■ WHAT TO DO
For each entry below, copy the text exactly and leave out any picture.
────────────────────
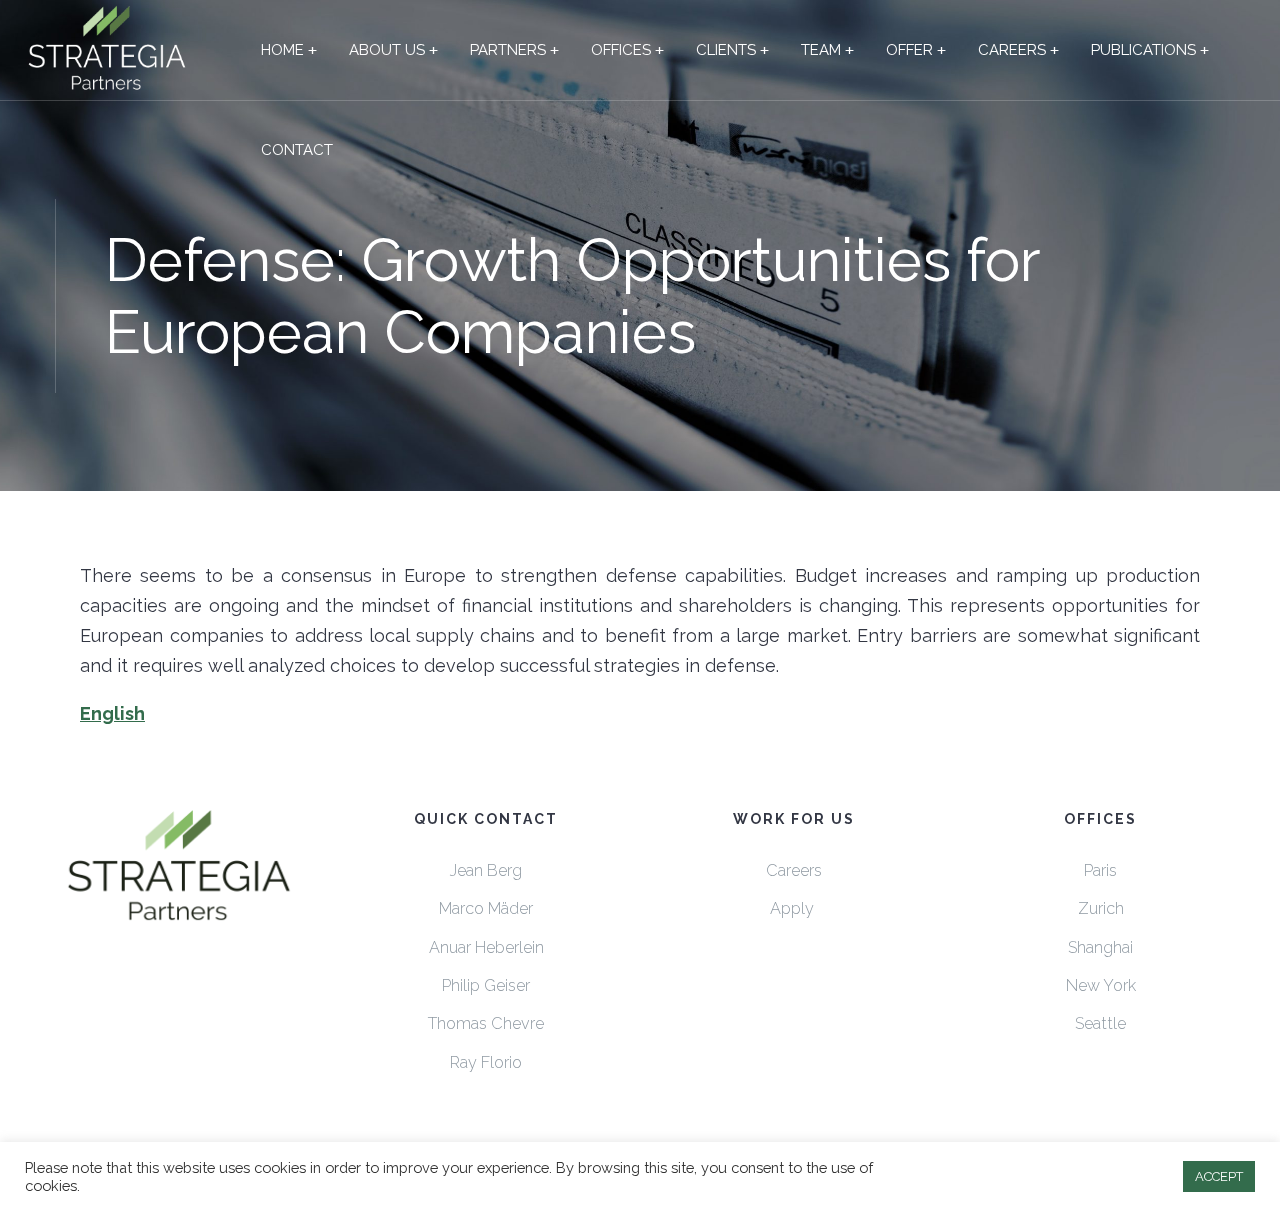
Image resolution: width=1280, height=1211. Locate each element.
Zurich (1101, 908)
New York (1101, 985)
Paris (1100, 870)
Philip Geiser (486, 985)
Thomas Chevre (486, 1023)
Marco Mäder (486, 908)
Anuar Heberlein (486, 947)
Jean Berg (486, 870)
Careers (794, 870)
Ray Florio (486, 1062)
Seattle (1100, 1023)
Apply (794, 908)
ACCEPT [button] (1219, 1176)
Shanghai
────────────────────
■ WRITTEN SOLUTION
Image resolution: width=1280, height=1211. Locate each element.
Zurich (1101, 908)
New York (1101, 985)
Paris (1100, 870)
Philip Geiser (486, 985)
Thomas Chevre (486, 1023)
Marco Mäder (486, 908)
Anuar Heberlein (486, 947)
Jean Berg (486, 870)
Careers (794, 870)
Ray Florio (486, 1062)
Seattle (1100, 1023)
Apply (794, 908)
ACCEPT [button] (1219, 1176)
Shanghai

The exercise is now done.